→ Textauszug:

▬▬▬▬▬▬▬▬▬▬

Deutsche Meisterschaft Odenwald Marathon

Wie sagt man so schön: "Gut Ding will Weile haben" - nein Spaß beiseite. Mein Rennbericht der Deutschen Meisterschaft im Marathon geht mit etwas Verspätung online, weil ich direkt nach dem Rennen in die Off-Season-Pause abgetaucht bin. Dennoch habe ich getreu dem Motto "besser spät als nie" noch ein paar kurze Einblicke zum wichtigsten Rennen des Jahres oder vielleicht sogar meiner bisherigen Rennkarriere zugeben.

▬▬▬▬▬▬▬▬▬▬

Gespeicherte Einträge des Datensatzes
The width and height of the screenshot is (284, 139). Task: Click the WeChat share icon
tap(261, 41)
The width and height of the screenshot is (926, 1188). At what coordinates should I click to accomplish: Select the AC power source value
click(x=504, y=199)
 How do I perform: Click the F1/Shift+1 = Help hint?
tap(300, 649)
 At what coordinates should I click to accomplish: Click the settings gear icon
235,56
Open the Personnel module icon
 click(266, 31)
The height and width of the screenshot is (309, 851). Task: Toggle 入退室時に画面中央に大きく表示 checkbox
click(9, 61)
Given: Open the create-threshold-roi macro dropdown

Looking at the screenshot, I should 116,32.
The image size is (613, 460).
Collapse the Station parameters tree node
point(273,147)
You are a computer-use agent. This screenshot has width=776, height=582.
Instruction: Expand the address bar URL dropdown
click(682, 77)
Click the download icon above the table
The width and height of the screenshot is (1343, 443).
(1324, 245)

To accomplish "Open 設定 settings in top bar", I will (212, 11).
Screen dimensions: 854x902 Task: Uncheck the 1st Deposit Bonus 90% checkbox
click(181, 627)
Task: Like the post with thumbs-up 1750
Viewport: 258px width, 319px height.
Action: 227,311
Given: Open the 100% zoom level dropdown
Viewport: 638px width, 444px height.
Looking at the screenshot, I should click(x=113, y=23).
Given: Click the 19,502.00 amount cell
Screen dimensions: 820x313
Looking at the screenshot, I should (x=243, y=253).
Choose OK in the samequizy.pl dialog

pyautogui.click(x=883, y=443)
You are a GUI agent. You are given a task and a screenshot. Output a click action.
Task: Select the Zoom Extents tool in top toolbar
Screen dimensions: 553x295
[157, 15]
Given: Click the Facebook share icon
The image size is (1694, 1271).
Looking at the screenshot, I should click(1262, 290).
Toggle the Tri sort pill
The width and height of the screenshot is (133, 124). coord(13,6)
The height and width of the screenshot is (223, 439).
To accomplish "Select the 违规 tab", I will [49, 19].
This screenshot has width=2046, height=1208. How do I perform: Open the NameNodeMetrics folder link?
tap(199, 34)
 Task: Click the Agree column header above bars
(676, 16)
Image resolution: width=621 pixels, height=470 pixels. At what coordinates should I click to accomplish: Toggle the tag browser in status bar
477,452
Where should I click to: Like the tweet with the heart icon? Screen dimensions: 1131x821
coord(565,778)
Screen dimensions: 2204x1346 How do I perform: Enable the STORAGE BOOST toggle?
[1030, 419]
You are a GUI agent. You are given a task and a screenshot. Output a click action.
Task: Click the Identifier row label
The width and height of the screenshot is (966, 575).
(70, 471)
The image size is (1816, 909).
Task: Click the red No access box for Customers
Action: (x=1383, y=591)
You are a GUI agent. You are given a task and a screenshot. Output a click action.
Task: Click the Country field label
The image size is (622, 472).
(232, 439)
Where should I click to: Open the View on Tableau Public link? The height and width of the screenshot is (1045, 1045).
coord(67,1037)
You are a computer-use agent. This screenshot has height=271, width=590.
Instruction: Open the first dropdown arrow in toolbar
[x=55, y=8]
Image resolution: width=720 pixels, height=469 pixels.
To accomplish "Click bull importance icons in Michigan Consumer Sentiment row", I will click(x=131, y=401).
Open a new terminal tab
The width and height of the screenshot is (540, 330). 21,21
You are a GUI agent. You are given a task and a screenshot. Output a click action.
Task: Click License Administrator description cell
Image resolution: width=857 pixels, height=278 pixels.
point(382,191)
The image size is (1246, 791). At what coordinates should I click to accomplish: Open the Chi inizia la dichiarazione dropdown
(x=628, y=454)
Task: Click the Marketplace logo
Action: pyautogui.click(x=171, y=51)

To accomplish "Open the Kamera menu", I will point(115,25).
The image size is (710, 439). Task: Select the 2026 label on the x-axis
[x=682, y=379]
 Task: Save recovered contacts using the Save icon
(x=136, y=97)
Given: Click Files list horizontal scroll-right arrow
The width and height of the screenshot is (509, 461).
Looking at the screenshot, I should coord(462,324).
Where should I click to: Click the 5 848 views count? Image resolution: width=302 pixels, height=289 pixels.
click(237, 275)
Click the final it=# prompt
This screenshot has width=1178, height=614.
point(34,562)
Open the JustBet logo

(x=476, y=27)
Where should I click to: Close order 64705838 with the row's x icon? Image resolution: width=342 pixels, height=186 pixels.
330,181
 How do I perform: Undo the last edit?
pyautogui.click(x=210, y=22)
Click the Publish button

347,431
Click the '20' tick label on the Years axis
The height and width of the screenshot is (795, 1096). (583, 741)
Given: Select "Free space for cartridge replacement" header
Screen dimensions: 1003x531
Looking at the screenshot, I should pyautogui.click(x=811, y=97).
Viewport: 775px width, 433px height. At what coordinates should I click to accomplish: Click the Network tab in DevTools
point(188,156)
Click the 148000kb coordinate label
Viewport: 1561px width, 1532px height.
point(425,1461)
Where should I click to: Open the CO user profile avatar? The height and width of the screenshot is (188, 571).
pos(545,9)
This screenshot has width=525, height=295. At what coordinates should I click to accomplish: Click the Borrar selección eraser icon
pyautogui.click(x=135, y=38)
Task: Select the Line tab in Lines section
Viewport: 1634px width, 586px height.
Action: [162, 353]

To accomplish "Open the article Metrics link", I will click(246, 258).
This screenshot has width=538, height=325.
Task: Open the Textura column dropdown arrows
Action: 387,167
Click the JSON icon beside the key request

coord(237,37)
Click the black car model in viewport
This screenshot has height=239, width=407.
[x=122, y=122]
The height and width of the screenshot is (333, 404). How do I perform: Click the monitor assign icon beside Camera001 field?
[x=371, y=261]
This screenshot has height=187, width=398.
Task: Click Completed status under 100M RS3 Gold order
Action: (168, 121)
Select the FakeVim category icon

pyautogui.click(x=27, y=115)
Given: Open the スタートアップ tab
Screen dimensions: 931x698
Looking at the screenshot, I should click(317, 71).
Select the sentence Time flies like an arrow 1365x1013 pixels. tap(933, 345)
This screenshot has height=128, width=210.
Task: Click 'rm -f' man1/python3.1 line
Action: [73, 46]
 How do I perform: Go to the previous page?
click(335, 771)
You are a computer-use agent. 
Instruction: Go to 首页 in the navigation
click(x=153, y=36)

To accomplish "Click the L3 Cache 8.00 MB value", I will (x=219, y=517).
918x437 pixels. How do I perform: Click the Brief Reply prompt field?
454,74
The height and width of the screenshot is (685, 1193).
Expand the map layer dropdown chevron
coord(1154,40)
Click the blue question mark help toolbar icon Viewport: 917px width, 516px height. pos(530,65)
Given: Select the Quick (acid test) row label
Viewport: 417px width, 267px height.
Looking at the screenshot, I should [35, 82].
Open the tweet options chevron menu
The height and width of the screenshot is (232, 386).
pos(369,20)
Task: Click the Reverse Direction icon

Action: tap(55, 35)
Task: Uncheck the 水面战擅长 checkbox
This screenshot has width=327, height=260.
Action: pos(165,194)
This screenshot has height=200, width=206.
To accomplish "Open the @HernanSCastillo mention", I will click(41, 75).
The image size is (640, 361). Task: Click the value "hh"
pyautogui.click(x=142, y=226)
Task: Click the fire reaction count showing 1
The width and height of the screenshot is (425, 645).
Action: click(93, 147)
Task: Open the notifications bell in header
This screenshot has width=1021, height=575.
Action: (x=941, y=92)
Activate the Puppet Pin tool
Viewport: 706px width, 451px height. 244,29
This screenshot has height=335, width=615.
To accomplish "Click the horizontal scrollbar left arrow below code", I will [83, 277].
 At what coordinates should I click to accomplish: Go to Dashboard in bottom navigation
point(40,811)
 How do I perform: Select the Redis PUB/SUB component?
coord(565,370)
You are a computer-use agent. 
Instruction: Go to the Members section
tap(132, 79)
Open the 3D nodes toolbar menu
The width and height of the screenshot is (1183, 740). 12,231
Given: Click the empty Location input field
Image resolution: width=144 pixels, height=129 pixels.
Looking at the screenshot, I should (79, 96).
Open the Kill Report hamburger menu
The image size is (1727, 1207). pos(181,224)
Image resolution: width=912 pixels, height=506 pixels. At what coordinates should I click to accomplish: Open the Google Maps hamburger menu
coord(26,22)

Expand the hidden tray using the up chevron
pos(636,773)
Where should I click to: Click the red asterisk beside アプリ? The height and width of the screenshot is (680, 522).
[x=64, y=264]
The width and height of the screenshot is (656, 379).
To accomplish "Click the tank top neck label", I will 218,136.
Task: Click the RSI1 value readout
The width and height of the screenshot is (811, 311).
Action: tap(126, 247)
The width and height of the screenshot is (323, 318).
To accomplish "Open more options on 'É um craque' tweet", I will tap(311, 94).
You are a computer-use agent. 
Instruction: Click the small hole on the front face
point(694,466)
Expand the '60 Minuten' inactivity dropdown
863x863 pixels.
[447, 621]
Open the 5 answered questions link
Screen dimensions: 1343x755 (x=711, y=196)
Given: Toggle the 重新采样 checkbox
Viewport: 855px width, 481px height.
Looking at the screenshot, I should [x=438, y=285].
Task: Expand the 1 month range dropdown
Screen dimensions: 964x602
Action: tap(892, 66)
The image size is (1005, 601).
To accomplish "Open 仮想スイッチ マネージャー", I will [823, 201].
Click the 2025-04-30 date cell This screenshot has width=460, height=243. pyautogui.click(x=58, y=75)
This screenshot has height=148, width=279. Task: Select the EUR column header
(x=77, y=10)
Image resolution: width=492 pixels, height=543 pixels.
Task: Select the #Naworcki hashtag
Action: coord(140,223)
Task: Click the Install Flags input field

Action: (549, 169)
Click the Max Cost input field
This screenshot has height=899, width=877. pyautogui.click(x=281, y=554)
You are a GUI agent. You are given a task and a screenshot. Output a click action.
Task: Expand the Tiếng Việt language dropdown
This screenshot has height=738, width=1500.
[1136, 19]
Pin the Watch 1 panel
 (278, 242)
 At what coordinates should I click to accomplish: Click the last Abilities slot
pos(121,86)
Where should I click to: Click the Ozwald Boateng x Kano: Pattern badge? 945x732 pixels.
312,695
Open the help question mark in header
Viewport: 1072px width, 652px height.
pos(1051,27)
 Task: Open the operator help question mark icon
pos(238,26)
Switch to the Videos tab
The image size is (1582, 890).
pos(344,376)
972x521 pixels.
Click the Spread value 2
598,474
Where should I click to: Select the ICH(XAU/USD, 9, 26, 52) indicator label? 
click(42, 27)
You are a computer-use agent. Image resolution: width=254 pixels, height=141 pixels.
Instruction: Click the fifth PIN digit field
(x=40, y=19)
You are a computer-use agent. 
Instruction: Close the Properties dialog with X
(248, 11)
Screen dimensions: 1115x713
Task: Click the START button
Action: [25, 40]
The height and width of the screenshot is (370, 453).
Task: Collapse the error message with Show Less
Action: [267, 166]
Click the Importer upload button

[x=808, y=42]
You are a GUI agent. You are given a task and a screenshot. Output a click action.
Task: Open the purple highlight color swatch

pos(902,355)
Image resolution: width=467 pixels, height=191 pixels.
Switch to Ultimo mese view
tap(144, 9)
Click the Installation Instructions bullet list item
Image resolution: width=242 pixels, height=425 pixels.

▬▬▬▬▬▬▬▬▬▬

→ Aufgabenstellung: Gib den Rennbericht vom Odenwald Marathon vollständig und wortgetreu wieder.

→ Lösung:
Deutsche Meisterschaft Odenwald Marathon

Wie sagt man so schön: "Gut Ding will Weile haben" - nein Spaß beiseite. Mein Rennbericht der Deutschen Meisterschaft im Marathon geht mit etwas Verspätung online, weil ich direkt nach dem Rennen in die Off-Season-Pause abgetaucht bin. Dennoch habe ich getreu dem Motto "besser spät als nie" noch ein paar kurze Einblicke zum wichtigsten Rennen des Jahres oder vielleicht sogar meiner bisherigen Rennkarriere zugeben.